1.28 All Data Sharing Agreements must be signed off by a member of the Information Governance Team. IKC will keep a register of all Data Sharing Agreements.
2 Privacy Impact Assessments
2.1 Privacy Impact Statements will be completed in the following situations that involve Personal Data:
(a) at the beginning of a new business project or when implementing a new system that may affect the processing of Personal Data ;
(b) before entering into a Data Sharing Agreement; and
(c) when major changes are introduced into a privacy system or process.
3 Subject Access Requests
3.1 IKC recognises that access to Personal Data held about an individual is a fundamental right provided in the DPA.
3.2 IKC will ensure that all requests from individuals to access their Personal Data are dealt with as quickly as possible and within the timescales allowed in relevant legislation.
3.3 Individuals must submit Subject Access requests in writing (including by electronic methods) and provide any necessary proof of identification and required fee as part of the request.
4.1 Anyone who feels that IKC has broken data protection law in any way, can complain. Examples of this are when they believe their information has not been obtained fairly, it has not been handled securely or they have asked for a copy of their information and they are not happy with IKC’s response.
4.2 IKC will endeavour to ensure that all Personal Data held in relation to an individual is accurate. Individuals who consider that data is inaccurate or out of date may also request, in writing, that the information be corrected or erased. They will receive a written response indicating whether or not the IKC agrees and if so, the action to be taken. IKC will rely on individuals to provide accurate and complete Personal Data when completing any enrolment or registration form or otherwise providing information to IKC or Personnel.
4.3 Individuals can also ask IKC to stop handling their Personal Data if they believe this will cause them harm or distress. IKC will act reasonably in relation to such request.
4.4 Data Protection training is important so that all Personnel understand their responsibilities.
4.5 All IKC employees (including temporary employees) will receive mandatory internal training annually.
4.6 Other Personnel are encouraged to attend online training.
4.7 Serious breaches of this policy caused by deliberate, negligent or reckless behaviour could result in disciplinary action and may even lead to criminal prosecution.
4.8 Where those breaching this policy are not employees, this may be regarded as a serious breach of contractual obligations.
4.9 IKC has established an Information Governance Team.
4.10 Information Governance Team comprises the IKC President, IKC Registrar, and any officer or member of IKC to whom data protection functions are delegated from time to time.

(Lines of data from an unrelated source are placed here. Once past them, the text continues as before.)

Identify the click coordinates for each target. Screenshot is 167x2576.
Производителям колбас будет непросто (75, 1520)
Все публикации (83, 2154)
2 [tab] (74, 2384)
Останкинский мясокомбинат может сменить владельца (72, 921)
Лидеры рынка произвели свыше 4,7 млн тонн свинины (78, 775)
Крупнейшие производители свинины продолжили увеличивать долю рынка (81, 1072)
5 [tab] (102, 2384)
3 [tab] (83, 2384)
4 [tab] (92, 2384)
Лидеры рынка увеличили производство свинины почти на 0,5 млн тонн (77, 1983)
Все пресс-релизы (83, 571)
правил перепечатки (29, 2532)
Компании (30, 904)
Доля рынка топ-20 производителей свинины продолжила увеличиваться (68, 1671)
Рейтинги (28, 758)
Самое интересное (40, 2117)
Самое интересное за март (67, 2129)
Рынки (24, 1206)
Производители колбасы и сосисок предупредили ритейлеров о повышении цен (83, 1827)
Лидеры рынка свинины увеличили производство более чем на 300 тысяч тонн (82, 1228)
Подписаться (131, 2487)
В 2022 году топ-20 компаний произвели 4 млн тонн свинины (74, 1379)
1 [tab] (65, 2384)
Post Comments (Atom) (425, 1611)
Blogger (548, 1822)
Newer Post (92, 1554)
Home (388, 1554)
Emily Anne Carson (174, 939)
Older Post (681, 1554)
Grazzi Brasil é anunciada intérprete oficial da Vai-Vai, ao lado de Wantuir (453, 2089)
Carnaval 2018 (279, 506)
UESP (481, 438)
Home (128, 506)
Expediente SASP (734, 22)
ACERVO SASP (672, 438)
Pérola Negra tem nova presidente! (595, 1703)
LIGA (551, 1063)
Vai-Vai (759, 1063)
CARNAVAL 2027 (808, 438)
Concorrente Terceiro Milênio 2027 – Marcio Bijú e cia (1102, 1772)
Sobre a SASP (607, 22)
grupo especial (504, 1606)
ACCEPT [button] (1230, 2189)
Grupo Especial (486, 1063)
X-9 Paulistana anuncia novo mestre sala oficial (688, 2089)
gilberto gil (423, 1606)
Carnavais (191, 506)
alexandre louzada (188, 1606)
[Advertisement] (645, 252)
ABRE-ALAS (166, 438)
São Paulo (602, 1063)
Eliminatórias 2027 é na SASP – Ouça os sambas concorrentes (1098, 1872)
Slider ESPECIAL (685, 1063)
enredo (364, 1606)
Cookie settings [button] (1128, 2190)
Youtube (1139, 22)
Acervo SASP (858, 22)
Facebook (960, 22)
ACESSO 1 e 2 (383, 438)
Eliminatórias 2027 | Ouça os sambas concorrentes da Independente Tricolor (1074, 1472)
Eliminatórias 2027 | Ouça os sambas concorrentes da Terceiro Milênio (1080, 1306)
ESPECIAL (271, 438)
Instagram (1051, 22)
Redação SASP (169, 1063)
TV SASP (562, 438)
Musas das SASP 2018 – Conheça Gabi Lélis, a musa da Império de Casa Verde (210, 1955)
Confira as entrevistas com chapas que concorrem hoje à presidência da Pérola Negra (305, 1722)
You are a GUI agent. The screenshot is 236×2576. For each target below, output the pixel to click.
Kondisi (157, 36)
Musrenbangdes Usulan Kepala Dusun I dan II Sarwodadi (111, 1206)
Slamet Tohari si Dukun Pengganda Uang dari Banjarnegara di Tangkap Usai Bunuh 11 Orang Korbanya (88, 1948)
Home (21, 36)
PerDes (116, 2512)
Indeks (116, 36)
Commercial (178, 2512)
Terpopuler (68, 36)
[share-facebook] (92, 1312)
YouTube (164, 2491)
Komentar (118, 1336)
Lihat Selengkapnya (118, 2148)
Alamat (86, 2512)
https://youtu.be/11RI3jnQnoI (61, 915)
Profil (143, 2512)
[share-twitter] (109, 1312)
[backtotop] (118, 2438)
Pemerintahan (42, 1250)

4.11 Information Governance Team has direct responsibility for co-ordinating the maintenance and review of this policy annually.
4.12 Reviews will take into account changes in legislation, best practice, lessons learnt and may be in consultation with any relevant IT service providers or industry professionals.
Further Information and guidance
4.13 Enquiries regarding this policy should be directed to the Information Governance Team by using any of the contact details of the IKC set out in its website.